Threat actors are conducting a targeted phishing campaign impersonating the pharmaceutical company Pfizer, with the objective of stealing business and financial information from victims. Many of these fraud campaigns are jumping upon the COVID-19 vaccine that the drug firm produces.
The actors behind this campaign appear diligent in their phishing operations, unlike many of the more dubious attempts to defraud by email. The hackers, for example, combine “clean” PDF attachments with newly registered domains that appear as official Pfizer online spaces.
The intention here is for users to fill out the form, quoting their bank details and to email this back to the fraudsters. With the PDF not containing any malware it bypasses most of the types of email antivirus software.
Looking at this malicious activity for Digital Journal is David Pickett, Senior Cybersecurity Analyst at Zix | AppRiver.
Pickett says that the timing of the fraud is aimed at a point when people are distracted and preoccupied: “At a time when hospitals and patients are strained due to increasing COVID numbers, threat actors will continue to attack organizations as long as the financial gain for personally identifiable information and medical records exists.”

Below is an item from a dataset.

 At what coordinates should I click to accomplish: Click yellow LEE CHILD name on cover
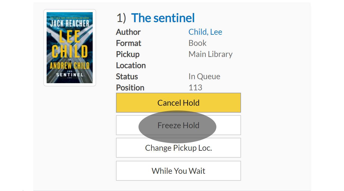pyautogui.click(x=70, y=44)
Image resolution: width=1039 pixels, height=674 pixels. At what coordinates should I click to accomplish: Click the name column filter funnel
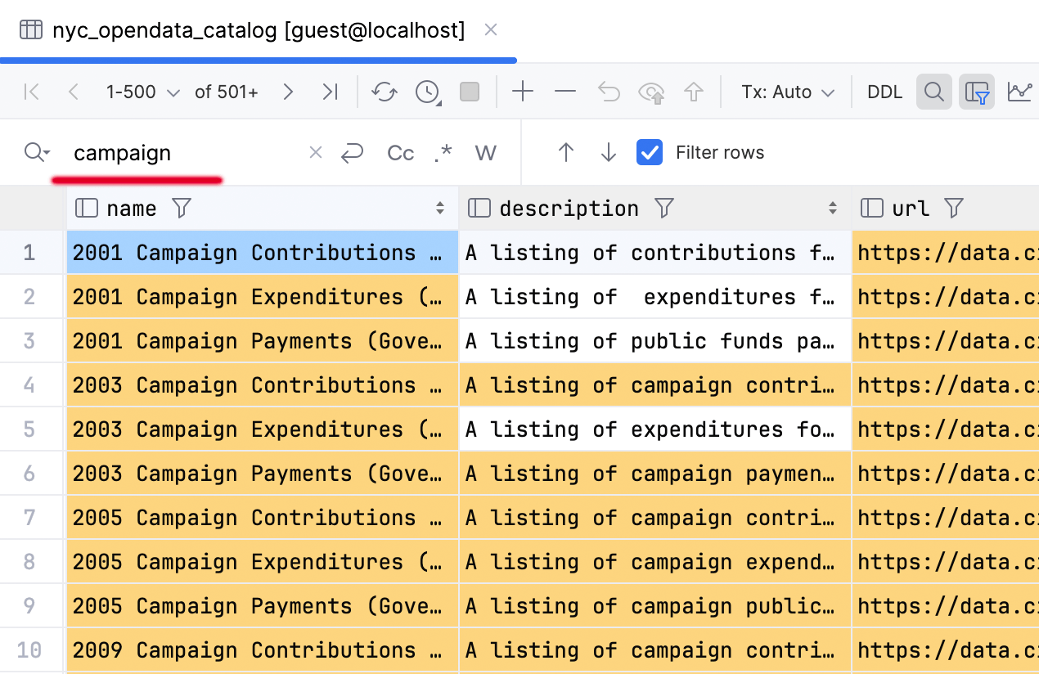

Looking at the specific forms of attack, Pickett draws out: “Email attackers are increasingly using customized spear phishing campaigns to target users, as we observed recent phishing campaigns where attackers masked their malicious intentions as urgent Pfizer product supply orders.”
There has been some success, but challenges remain says Pickett: “While we blocked this attack targeting customers, this is a great reminder for companies to examine their email security and backup solutions.”

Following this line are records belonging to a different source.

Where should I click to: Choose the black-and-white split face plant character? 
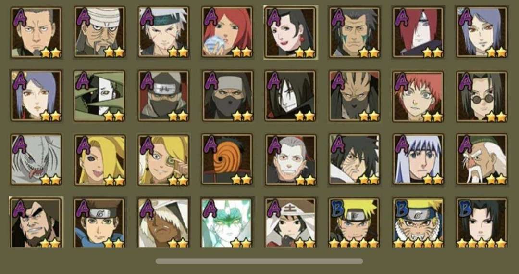(x=99, y=96)
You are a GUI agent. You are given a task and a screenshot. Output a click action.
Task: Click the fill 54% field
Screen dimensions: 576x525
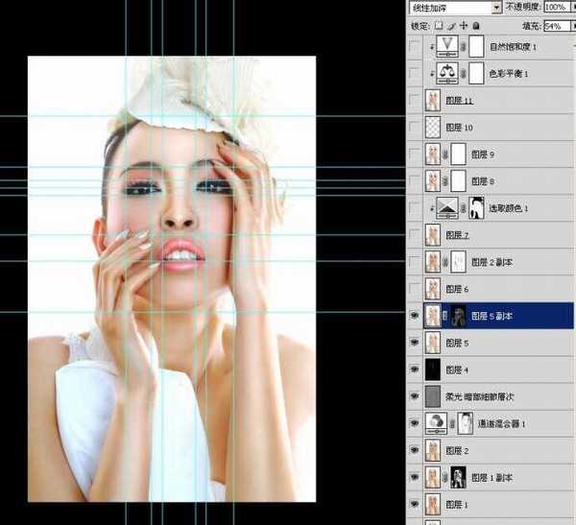(x=554, y=26)
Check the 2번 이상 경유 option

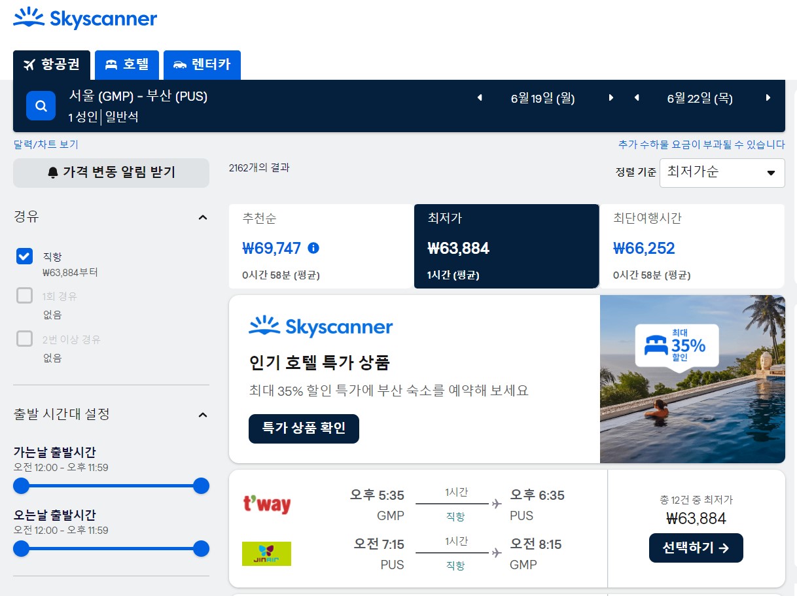[x=24, y=338]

Pickett adds that: “When available, organizations should implement multi-factor authentication which helps provide an extra authentication layer for verifying user logins. Organizations should use end-to-end email encryption for any message containing confidential or personally identifiable information and ensure their email security solution is capable of dynamically analyzing email attachments and URLs.”

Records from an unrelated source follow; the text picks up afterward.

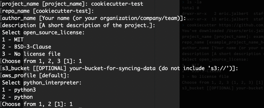This screenshot has height=108, width=264.
Task: Click the s3_bucket OPTIONAL prompt line
Action: (120, 68)
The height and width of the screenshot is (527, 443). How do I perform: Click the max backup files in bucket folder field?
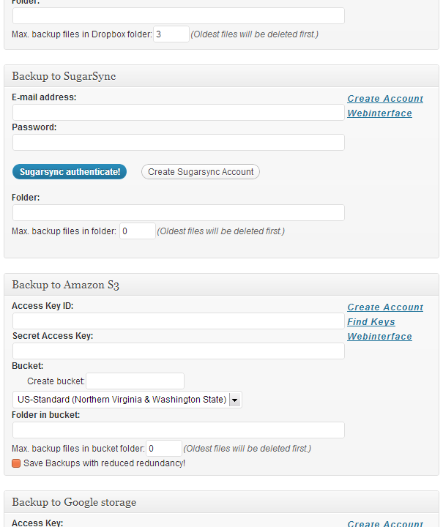click(x=164, y=448)

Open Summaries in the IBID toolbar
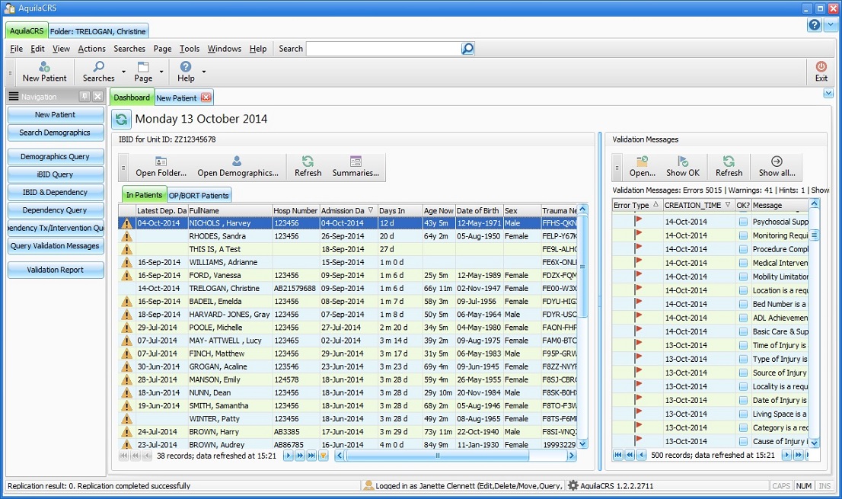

Pickett further recommends: “If there is any suspicion about a message or transaction, it never hurts to call the sender. Most will be glad of your security protocols in place to help prevent fraud.” There are more best practices to consider, which Pickett concludes with: “Companies should also implement and periodically conduct security awareness training that encourages employees to flag suspicious messages and attachments received via email. With ransomware attacks at all-time highs, a quality backup solution to ensure data integrity and availability are a must to ensure continuity of business for a worst-case scenario.”